This year, a convergence of major festive holidays such as Diwali, Id, and Durga Puja, as well as of many other factors such as a robust rural economy thanks to a good monsoon, has resulted in a consumer market that seems fully charged on steroids.

By SIDDHARTH SRIVASTAVA

It is the time of the year again when Indians like to splurge, leading up to the biggest Hindu festival of lights, Diwali in the month of November when the goddess of wealth Laxmi is worshipped. The goddess, it is believed, is quite mercurial and enters only that house which is the most readied to welcome her. Thus, Indians decorate their homes with candles and make new purchases in the form of cars, air-conditioners, washing machines,

clothes, mobile phones and every other such comfort goods, to impress the

Goddess so that she arrives to never leave again.

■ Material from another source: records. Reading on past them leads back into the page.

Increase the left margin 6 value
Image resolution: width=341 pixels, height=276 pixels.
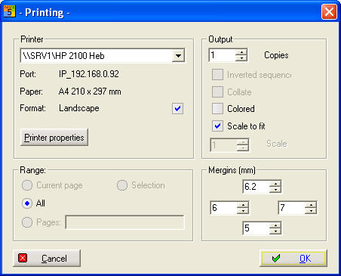pos(243,204)
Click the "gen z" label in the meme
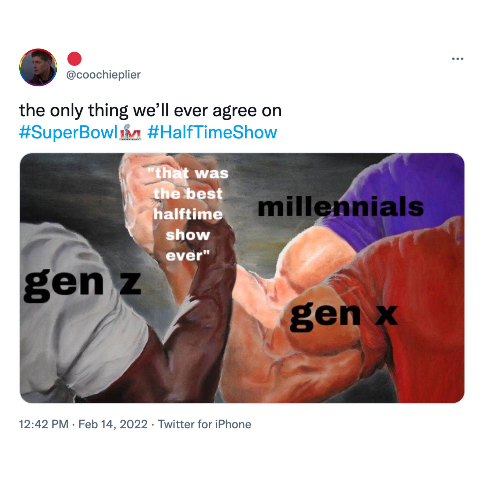This screenshot has height=484, width=484. tap(82, 285)
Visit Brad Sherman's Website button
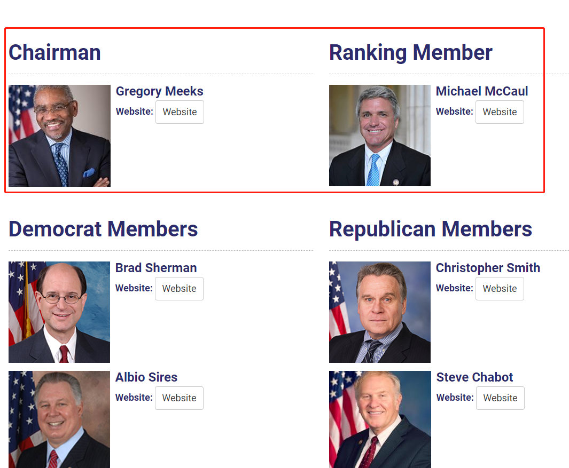This screenshot has height=468, width=569. pos(179,289)
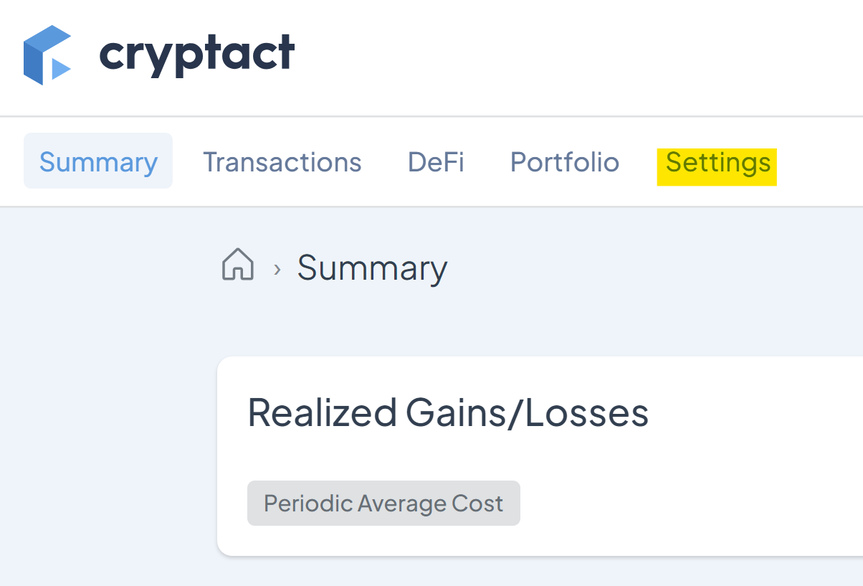The height and width of the screenshot is (586, 863).
Task: Open the Transactions tab
Action: (282, 162)
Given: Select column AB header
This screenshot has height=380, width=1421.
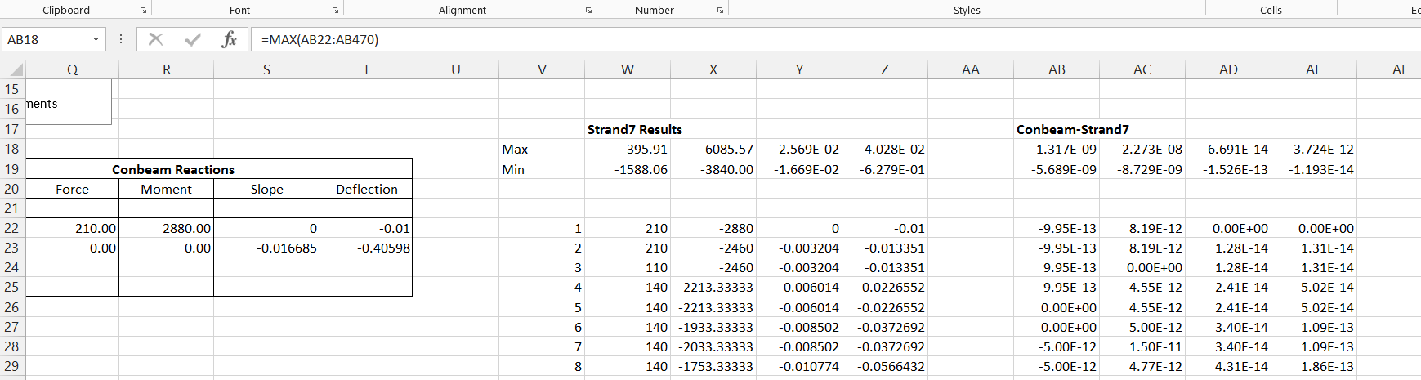Looking at the screenshot, I should coord(1057,69).
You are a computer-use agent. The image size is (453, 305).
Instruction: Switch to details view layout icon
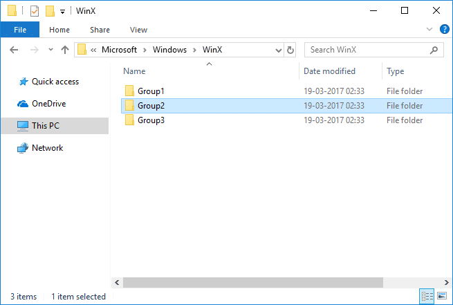click(428, 297)
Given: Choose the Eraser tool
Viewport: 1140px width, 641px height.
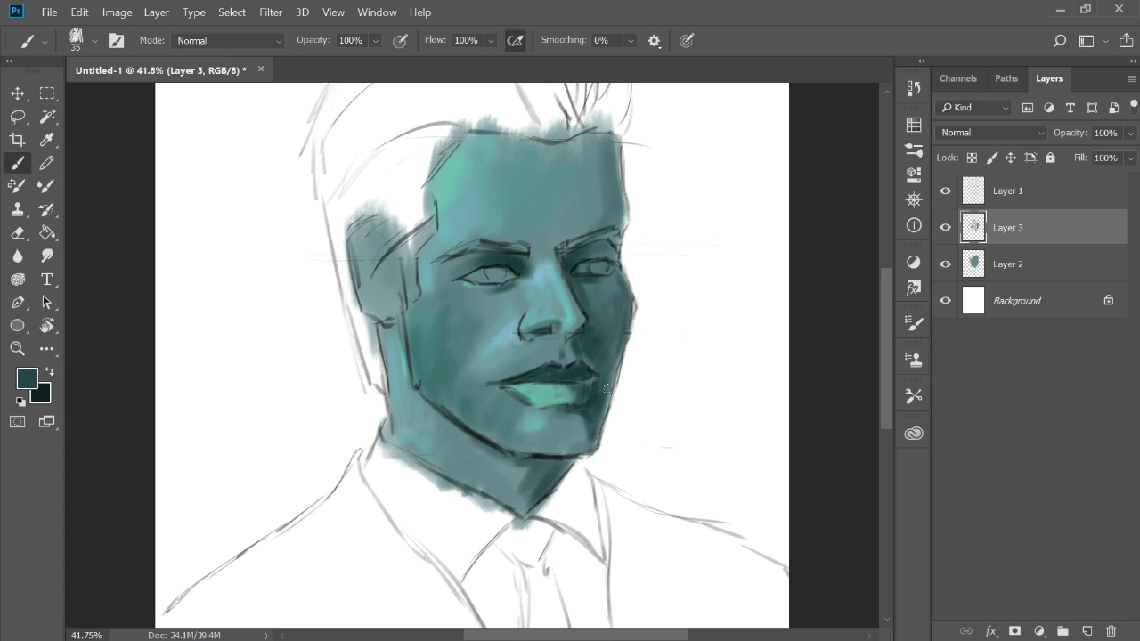Looking at the screenshot, I should (18, 233).

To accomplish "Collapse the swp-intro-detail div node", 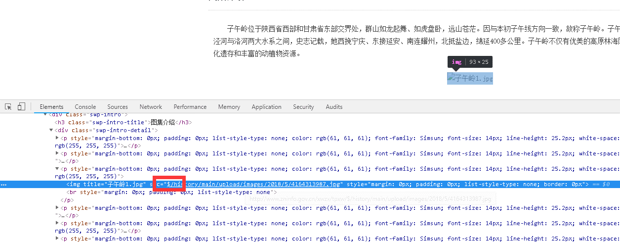I will [x=51, y=130].
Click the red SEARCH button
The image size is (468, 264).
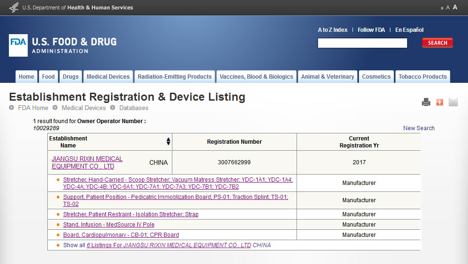[x=437, y=43]
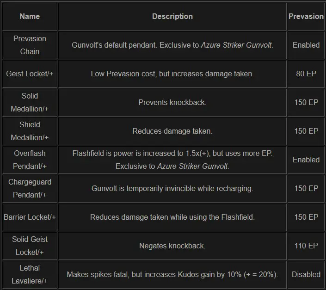
Task: Select the Lethal Lavaliere/+ cell
Action: 30,275
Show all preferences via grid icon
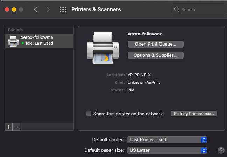 tap(63, 9)
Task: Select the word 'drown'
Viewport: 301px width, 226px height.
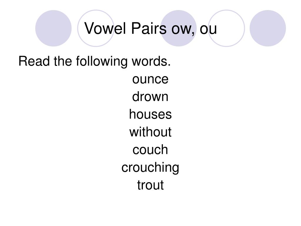Action: 150,97
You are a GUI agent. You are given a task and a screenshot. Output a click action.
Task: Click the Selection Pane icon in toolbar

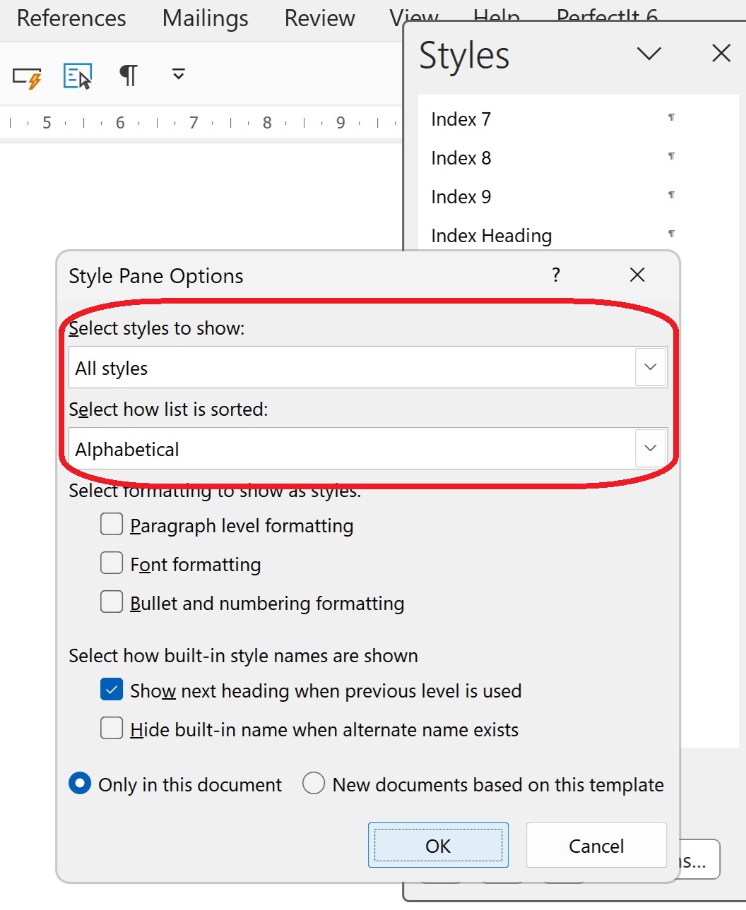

It is the time of the year when corporations, the government as well as employers of every hue dole out the annual Diwali bonus to their employees, in keeping with holy

requirements. Diwali is also the occasion when business ties, friendships, political networks are buttressed through exchange of expensive gifts, which at most times are not refused for obvious reasons, packaged in tradition and religion.

This year the hopes of the merchants are particularly high as there is a confluence

of three important festivals around the same time --- Id, observed by the

150 million Muslims in the country, Durga puja which is the most important

festival of Bengalis and Diwali.

Predictably, with so much cash circulating and willing buyers, the Indian consumer durable market, valued at $ 4 billion (Rs 20,000) crore and the fast moving consumer goods (FMCG) market --- the clothes, soaps, cosmetics, chocolates et al --- valued at $ 10 billion (Rs 50,000 crore), are preparing to cash in the huge annual Indian urge to spend that take place in the quarter October-December when the sales are always the highest.

The festival marketing schemes take the form of exchange offers, discounts, freebies, lucky draws, advertising campaigns involving film stars and cricketers, the two biggest brand ambassadors in this country. The second and third week of November

before Diwali are the hottest selling days of the year, with sales figures often rising to 100-150 times the average take in off times.

The planned ad spends are already in place much in advance with every attempt to ensure the right information about what competition has in store. According to industry estimates, all the brands put together in the consumer goods category, where the maximum purchase happen, have earmarked over $100 million (Rs 500 crore) on promotions which is double the budget for last year. Korean durable major LG electronics has slotted $20 million (Rs 100 crore) as against last year's $12 million (Rs 62 crore.) LG's competitor and Korean counterpart Samsung has also nearly doubled its festive budget from $10 million (Rs 50 crore) last year to $20 million (Rs 100 crore)

this year. "The concept of gifting will never lose its charm. The consumer will always look at extra benefit whenever he makes a purchase,"' says R Zutshi, of Samsung India. Philips has earmarked $4 million (Rs 20 crores) while on offer are lucky winners of 10 Mercedez Benz cars on the purchase of every Onida product. Other consumer goods companies, such as Electrolux, Videocon and Whirlpool, have also set aside huge hikes in their promotion spends this quarter.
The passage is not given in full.